No parties. No self-conscious but light-headed youths ringing at the front door to take you to dances and cinemas. Were you above that? Was it more daring excitements you wanted? Or had she spoken to you — surely not — told you of wolves that prowl? No time to go out. Books to be read, exams to be worked for, essays to be written.
Yet you knew, nonetheless, John Schofield — Schofield’s lanky and precocious son who’d done the lighting at the school play — and you knew more than I did about what was going on up there, amongst the trees and the old villas and the new estates at Sydenham Hill. You told me it all later — that time, the first time, she was taken to hospital. That was the only time we ever really talked.

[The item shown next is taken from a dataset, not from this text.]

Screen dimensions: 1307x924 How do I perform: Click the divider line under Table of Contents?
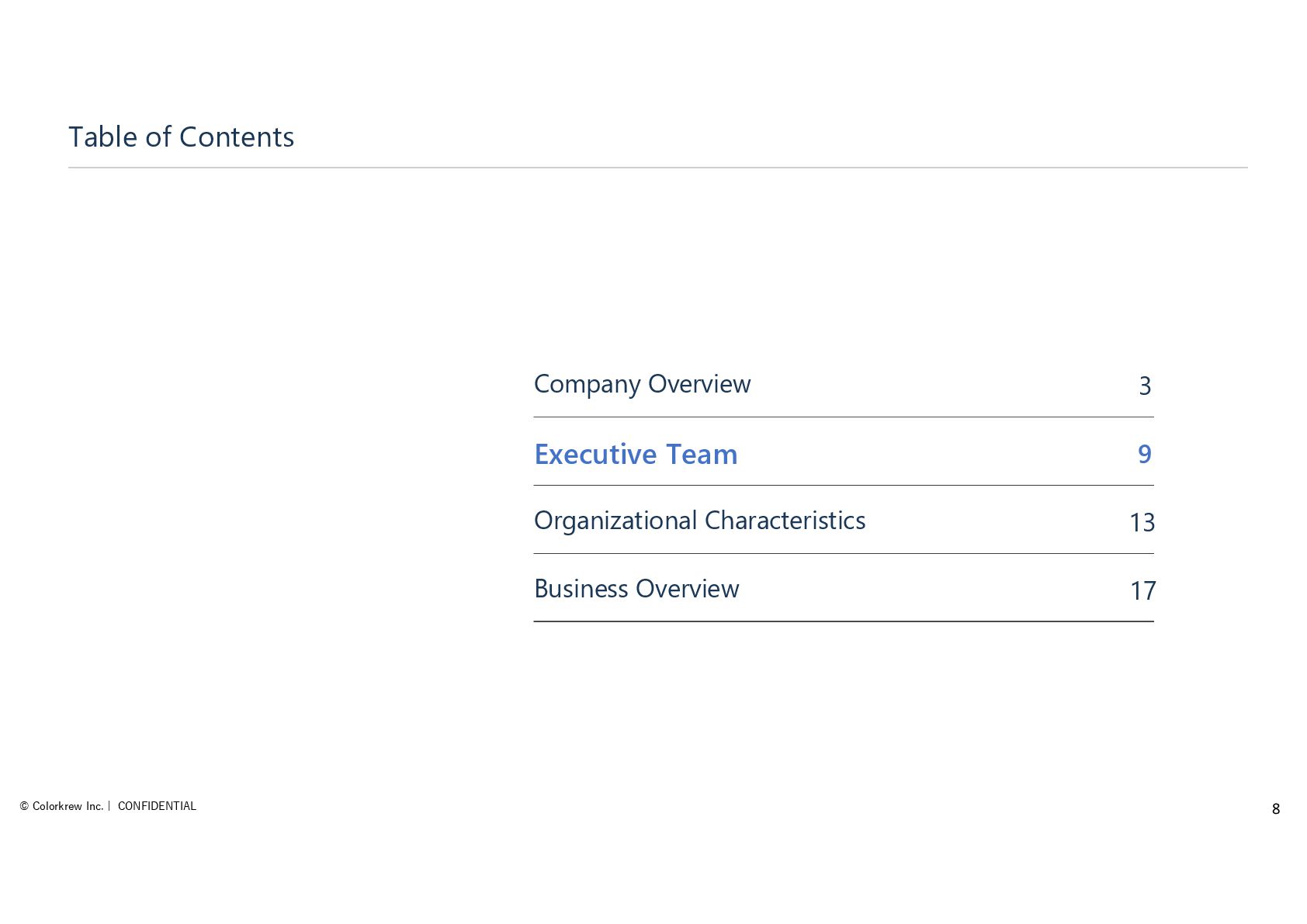657,168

Houses through the trees, and lights, illuminating costly furniture, in the houses. That was where your mother’s family had a house; and I remember when it was mostly all woods and fields and my father used to walk there on Sundays. They’d built a lot up there: luxury houses for executives, tall, clean-cut flats, but with banks of turf and carefully preserved clumps of trees in the best of taste. The people inside the houses were building too. Hancock was building (you never liked him because of his businessman’s swagger — too crude a contrast to me? — but most of all because he winked at you once as you came home from school): new branches in the suburbs; bigger figures on the ‘For Sale’ signs in his window. And Helen was building. More gadgetry in the kitchen so she could lounge and entertain more. A bigger wardrobe so she could lounge more prettily; richer fare on the side-board so she could entertain more lavishly. You wouldn’t remember her from your christening; her breathy charms and her quick shrill giggle. Hancock had chosen her for her obvious looks and curving figure. For he wanted a wife to prove his merit, a prize on display other men might envy.
Candlelight on the faces of the guests at table and on the bare arms of the hostess serving the meal; jokes about the cost of living, and an atmosphere like that before a race where each contestant smiles sportingly and wills the other to lose. It wasn’t enough, that enviable trophy. More business, more houses to sell. More adornments for wife and home so that the prize would prove the achievement. And though he strode over the High Street with that swaggering gait his restless face was never content.